Other policies, such as a tuition fee subsidy that penalises studying elsewhere in the UK and a push for a separate ‘Welsh law’ which would prevent Welsh-trained lawyers being automatically able to practice in England, are cast in a similar mould.

In his piece Scully talks of progressive hypocrisy on the Welsh language. It strikes me that the real double standard is that people who scorn UKIP for attempting to impose an archaic, pigeon-hole vision of nationhood on modern Britain should laud the same instincts in a Celtic context.

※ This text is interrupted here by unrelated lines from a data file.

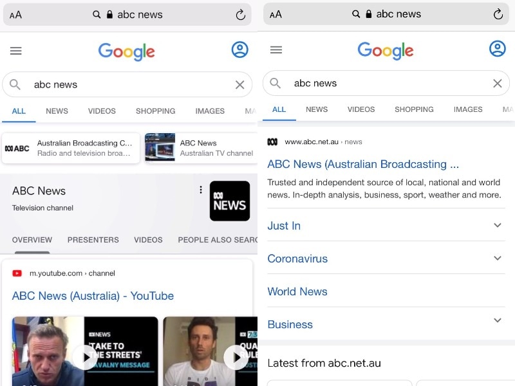Open the three-dot menu beside ABC News panel
The height and width of the screenshot is (386, 515).
tap(201, 190)
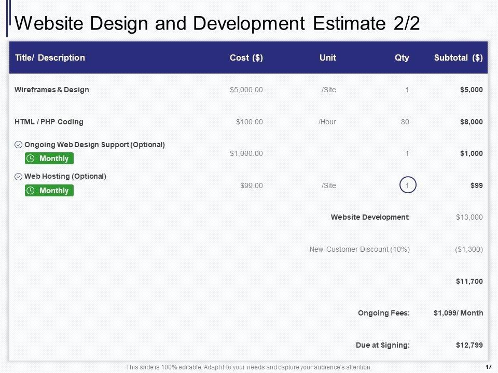Select the 80 hours quantity value
Viewport: 498px width, 373px height.
[405, 122]
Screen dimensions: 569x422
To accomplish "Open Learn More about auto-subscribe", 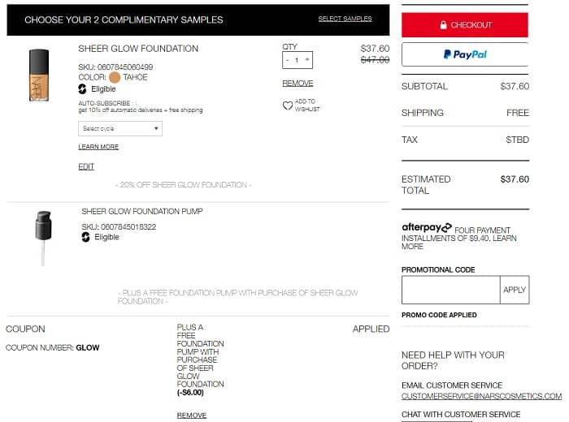I will [x=98, y=147].
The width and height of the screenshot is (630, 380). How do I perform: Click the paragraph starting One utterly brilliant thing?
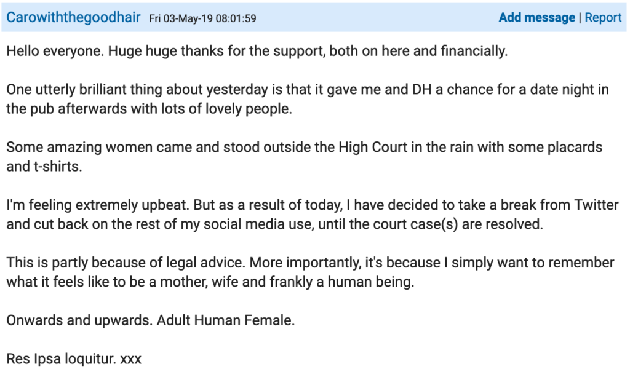(308, 99)
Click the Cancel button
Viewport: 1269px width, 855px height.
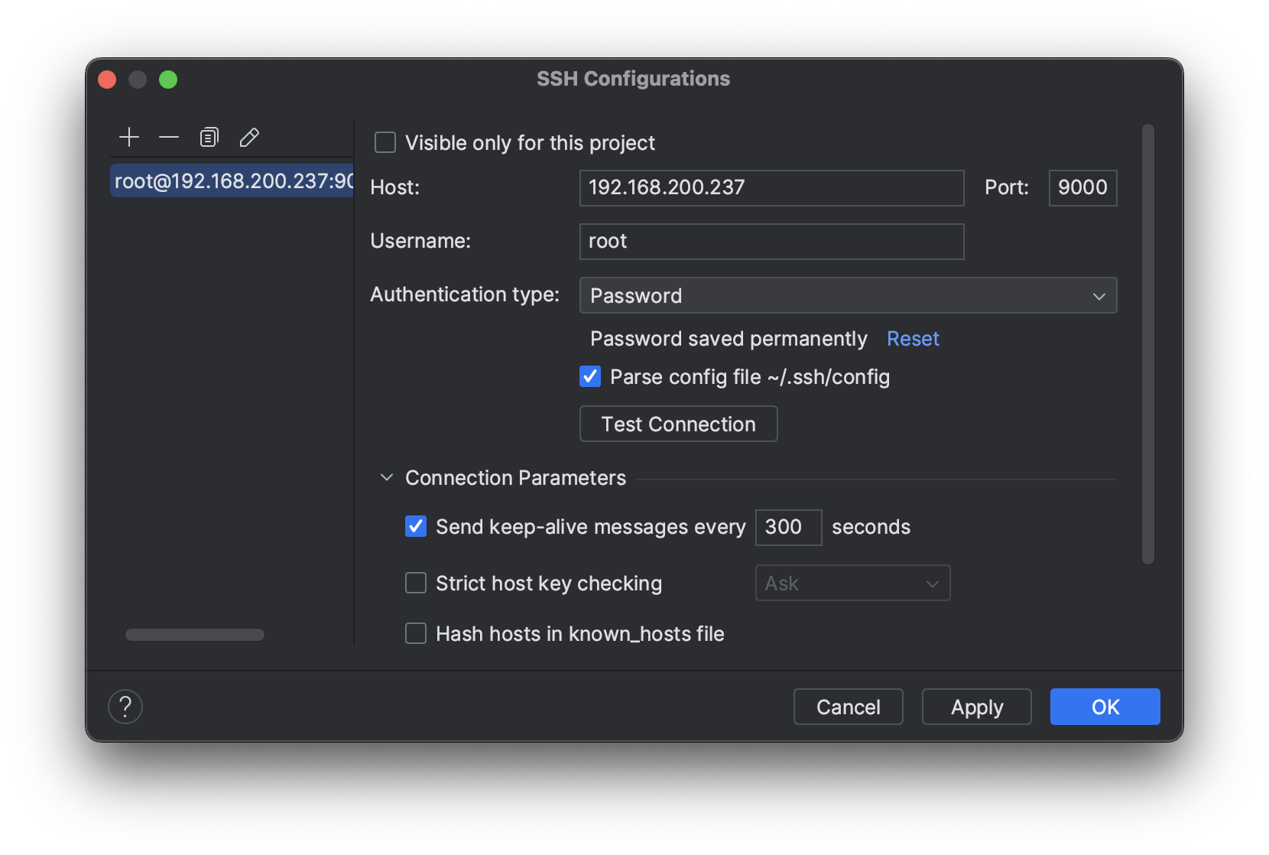(x=848, y=707)
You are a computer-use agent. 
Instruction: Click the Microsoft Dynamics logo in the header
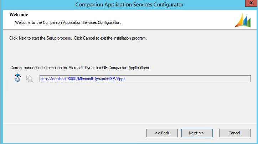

Irish Prime Minister opposes border poll

Leo Varadkar, the new Taoiseach of the Republic of Ireland, has told Time magazine that he is opposed to a referendum on Northern Ireland’s constitutional status, the Belfast Telegraph reports.

Varadkar, who leads the centre-right Fine Gael party and the current government, said that the nationalist side would lose any poll because unionist voters weren’t switching over.

This view contrasts with that of his predecessor, Enda Kenny, who professed the widespread view that Brexit would drive up support for separatism in the home nations.

Instead the Taoiseach argues that any referendum would whip up tensions and lead only to increased sectarianism and division – which, he adds, is precisely why Sinn Fein are pursuing one.

However, he does share Kenny’s great concern that Brexit, if it can’t be stopped, should take a form which disguises as much as possible the true, international nature of the Northern Irish border.